Sensitivity of the Results
To complete the reconstruction, we need to specify two parameters: the instrumental error covariance matrix R and the relative weighting of the “constant” mode to the EOFs. Church and White (2006) used the first differences between sets of nearby sea-level records to compute an average error estimate of the first differences of 50 mm and assumed errors were independent of and between locations (i.e. the error covariance matrix was diagonal). When the seasonal signal was removed, tests indicated the residual variance increased when a smaller error estimate was used but was not sensitive to the selection of larger values. Similarly, the residual variance increased when the weighting of the “constant” mode was less than 1.5 times the first EOF but was not sensitive to larger values. The computed trends for the 1880–2009 increased slightly (0.06 mm year−1 or about 4%) when the relative weighting was increased by 33% from 1.5 to 2.0 or the error estimate was decreased by 40% to 30 mm. Prior to 1880 when there were less than 15 locations available and none in the southern hemisphere, there was considerably greater sensitivity to the parameter choice than for the rest of the record and hence we focus on results after 1880. When the seasonal signal was retained in the solution, a larger error estimate of 70 mm was appropriate. This solution also had a larger residual variance and a slightly greater sensitivity in the trend to the parameter choice and hence we focus on the solution with the seasonal signal removed, as in our earlier studies.
As a further test of the effectiveness of the EOFs to represent the interannual variability in GMSL, we computed EOFs using shorter periods of 9 and 12 years, similar to our earlier analyses (Church et al.
2004; Church and White 2006). The resulting estimates are well within the uncertainties.

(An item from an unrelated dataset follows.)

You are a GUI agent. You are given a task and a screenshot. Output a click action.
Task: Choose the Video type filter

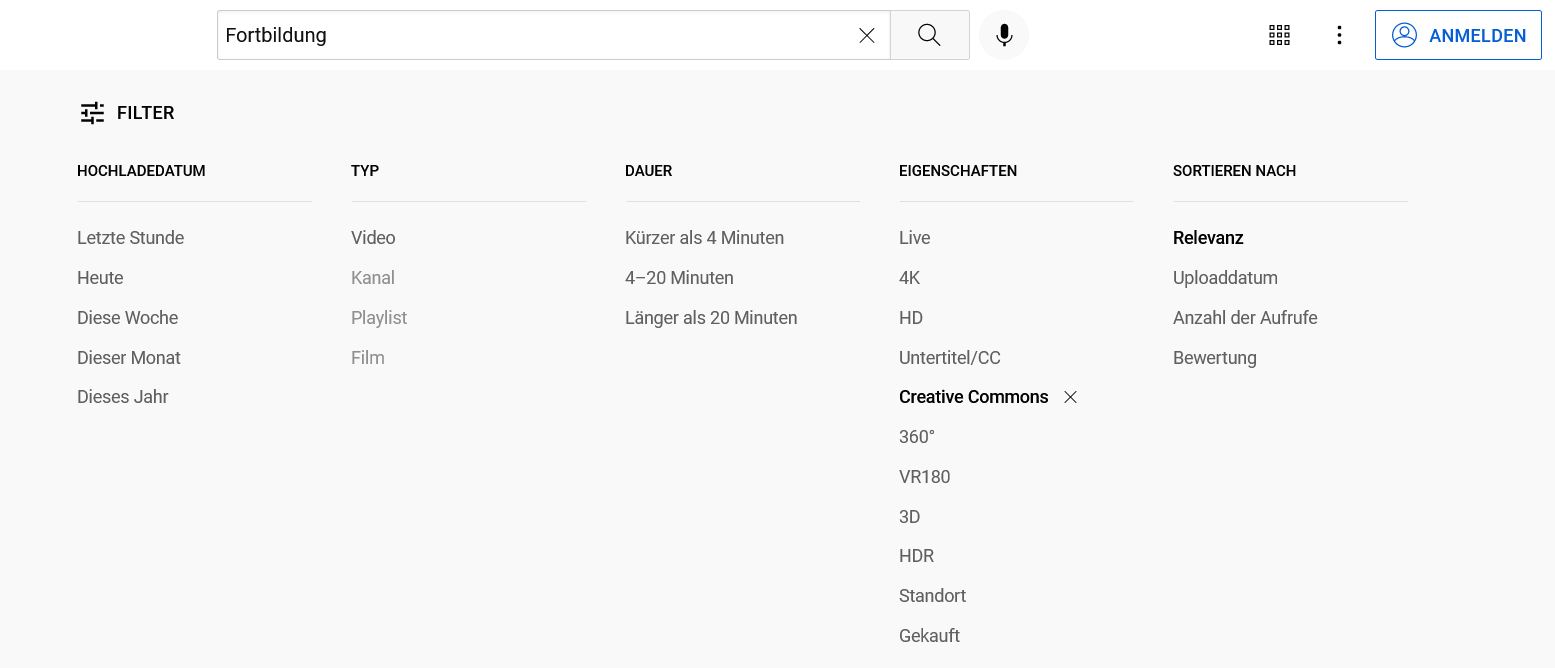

The atmospheric pressure correction makes essentially no difference to the GMSL time series for the computations with the seasonal signal removed and no difference to the computations including the seasonal signal after about 1940. However, prior to 1940, the correction does make a significant difference to the GMSL calculated with the seasonal signal included. These results suggests some problem with the atmospheric correction prior to 1940 and as a result we decided not to include this correction in the results. This issue seems to be related to the HadSLP2 data set not resolving the annual cycle and, possibly, the spatial patterns well for the Southern Hemisphere south of 30°S for the 1920s and 1930s, presumably because of sparse and changing patterns of input data at this time and in this region. This is being investigated further.